Wait. That's by design, isn't it?
If Block X is registered to Company Y, then any authorized employee of Company Y can update the rDNS or origin_AS through normal channels. Anyone complaining they _can't_ update is *possibly* unauthorized (and therefore should go through ARIN's procedures). Right?
David -
Slightly more convoluted case (and obviously this is predominantly an
issue with legacy address blocks that have been long ignored…)
Jim Smith gets an /24 for his networking company “Sprockets” in 1994,
so that he can connect to the Internet. He gets /24) and connects to
the Internet via one the early commercial ISPs.
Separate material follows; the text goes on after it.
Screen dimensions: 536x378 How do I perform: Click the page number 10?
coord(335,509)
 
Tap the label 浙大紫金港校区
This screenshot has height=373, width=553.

The netblock reads as follows:
Sprockets
4131 El Camino Real, Palo Alta CA
X.Y.Z/24
Jim Smith
jim at well.com<mailto:jim at well.com>
Apparently, Jim left Sprockets sometime in the late 90’s…
Twenty years later, Jim has called and is very upset with ARIN for having
“munged it" all up -
1) The organization field is set to “Sprockets”, not him.
2) The Admin Contact for the organization says CKN-23
3) While he would swear he was the tech contact on the Sprockets org
(he still has his Well email and updated the DNS servers around 2005
to a friend’s DNS server), but for for some reason it now says CKN-23
for Tech Contact and he can’t regain control of the Sprockets org record.
4) He is now listed only as the Abuse contact.
Jim’s not a happy camper, and wants to know why ARIN disassociated him
with his address block randomly sometime after 2010. Jim says that he’s
been been using the address block for his house since leaving Sprockets
(no public IP, but he just uses NAT and connects via his public cable modem
IP address.)
ARIN has very much has disassociated him from the address block, and
actually may not let him recover the IP address block until he’s recovered
Sprockets. Sprockets may have melted down, been sold, etc. and it is not
clear that Jim has any paperwork that covers his exit, use of the IP block,
or anything that happened to Sprockets. Because we no longer allow him
as a abuse contact to update the DNS servers, he can’t even use “his” IP
block now that he’s getting a nice new Internet connection.
Does that help clarify the typical concern that we’re hearing from some legacy
address holders over our CKN23 database changes over the years?